A study demonstrates people can be conditioned to think a certain way about the motivations of an Artificial intelligence (AI) chatbot, which affects how they interact with the chatbot.
From Adam Zewe of MIT News
According to a new study, a person’s prior opinions about an AI agent, such as a chatbot, have a big impact on their interactions with that agent and how they judge its reliability, empathy, and efficiency.
In spite of the fact that users were conversing with the same conversational AI agent for mental health support, researchers from MIT and Arizona State University discovered that priming users affected how they interacted with the chatbot. They were told whether the agent was sympathetic, neutral, or manipulative.
The majority of people who were informed that the AI agent was caring did so, and they gave it higher performance ratings than those who thought it was manipulative. Less than 50% of users who were informed that the agent had manipulative intentions believed the chatbot was genuinely evil, showing that people may attempt to “see the good” in Artificial intelligence in the same way they do in their fellow humans.
The study showed a feedback loop between users’ mental models of an AI agent, or how they perceive that agent, and their replies. If the user thought the Artificial intelligence was sympathetic, the tone of their talks with it tended to become more positive over time, but the converse was true for those who thought it was malicious.
What is AI? Artificial Intelligence Explained
“From this study, we see that to some extent, the AI is the AI of the beholder,” explains Pat Pataranutaporn, a graduate student in the MIT Media Lab’s Fluid Interfaces group and co-author of a paper presenting this study. “When we explain what an AI agent is to users, it not only alters their mental model but also their behavior. Additionally, because the Artificial intelligence reacts to the user, it also changes as the user alters their behavior.
Along with senior author Pattie Maes, a professor of media technology and the director of the Fluid Interfaces group at MIT, Pataranutaporn is joined by co-lead author and fellow MIT graduate student Ruby Liu, Ed Finn, an associate professor in the Center for Science and Imagination at Arizona State University, and Ruby Liu.
Since the media and popular culture have such a big impact on our mental models, the study, which was published today in Nature Machine Intelligence, emphasises the significance of researching how AI is portrayed to society. The same kinds of priming remarks utilised in this study may be employed to mislead humans about an AI’s intentions or capabilities, the scientists warn.
“A lot of people believe that the success of AI is solely an engineering challenge, but this is incorrect. The success of these systems when presented to people can be greatly influenced by the way we discuss AI and even the name we give it in the first place. We need to give these issues greater thought, adds Maes.
AI: A friend or A foe?
The goal of this study was to ascertain how much of the empathy and efficacy people see in AI is based on their subjective perceptions and how much is based on the actual technology. Additionally, they were interested in investigating whether priming could be used to influence someone’s view.

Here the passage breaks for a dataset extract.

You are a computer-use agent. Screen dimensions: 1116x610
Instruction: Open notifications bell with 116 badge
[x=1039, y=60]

“Since the Artificial intelligence is a mystery to us, we often compare it to something else that we can comprehend. Similes and metaphors are used frequently. But which metaphor is most appropriate for thinking about AI? Pataranutaporn claims that the solution is not simple.

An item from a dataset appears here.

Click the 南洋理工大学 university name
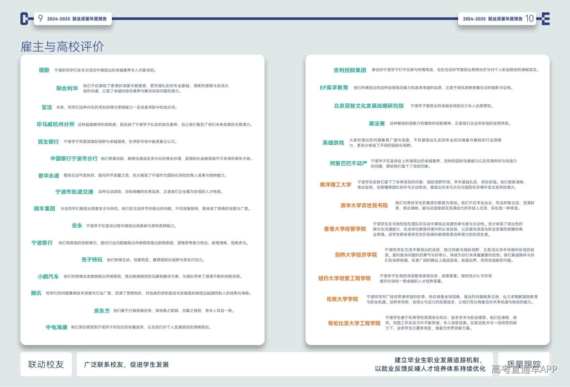Screen dimensions: 570x387 point(335,185)
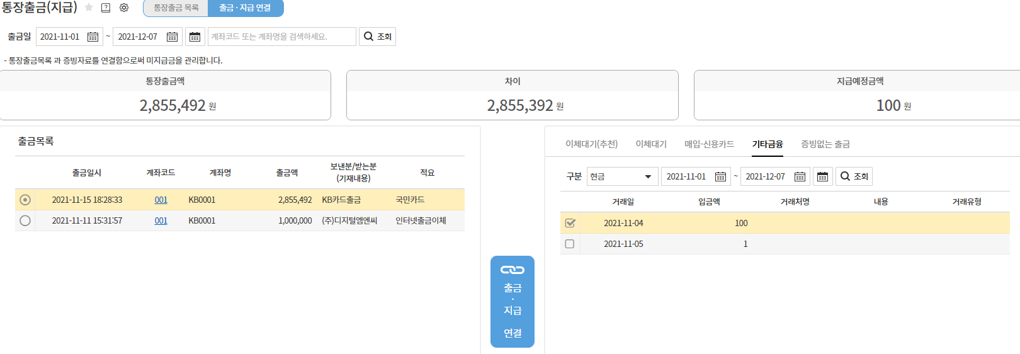Select the radio button for the 1,000,000 withdrawal row

pos(25,220)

In order to find out whether people would recommend a conversational AI mental health companion to a friend, researchers created a study in which participants interacted with the agent for roughly 30 minutes and then gave their ratings. Three groups of the 310 people the researchers selected were randomly divided. Each group received a priming statement on AI.

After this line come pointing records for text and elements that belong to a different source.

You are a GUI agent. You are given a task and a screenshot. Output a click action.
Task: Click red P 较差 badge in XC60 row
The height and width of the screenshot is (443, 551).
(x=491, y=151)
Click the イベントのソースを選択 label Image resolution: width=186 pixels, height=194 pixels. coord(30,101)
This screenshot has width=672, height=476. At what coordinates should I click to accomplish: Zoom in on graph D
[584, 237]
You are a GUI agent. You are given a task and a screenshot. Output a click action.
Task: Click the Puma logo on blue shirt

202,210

The first group was informed the agent had no motivations; the second group was told the Artificial intelligence had good goals and was concerned for the welfare of the user; and the third group was told the agent had evil motivations and would attempt to trick users. Even though it was difficult to limit themselves to only three primers, the researchers made the decisions they believed best matched the most widespread AI misconceptions, according to Liu.
An AI agent built on the GPT-3 generative language model, a potent deep-learning model that can produce writing that is human-like, interacted with half of the participants in each group. The other half engaged with an implementation of ELIZA, a chatbot that was created in the 1960s at MIT using a less complex rule-based natural language processing system.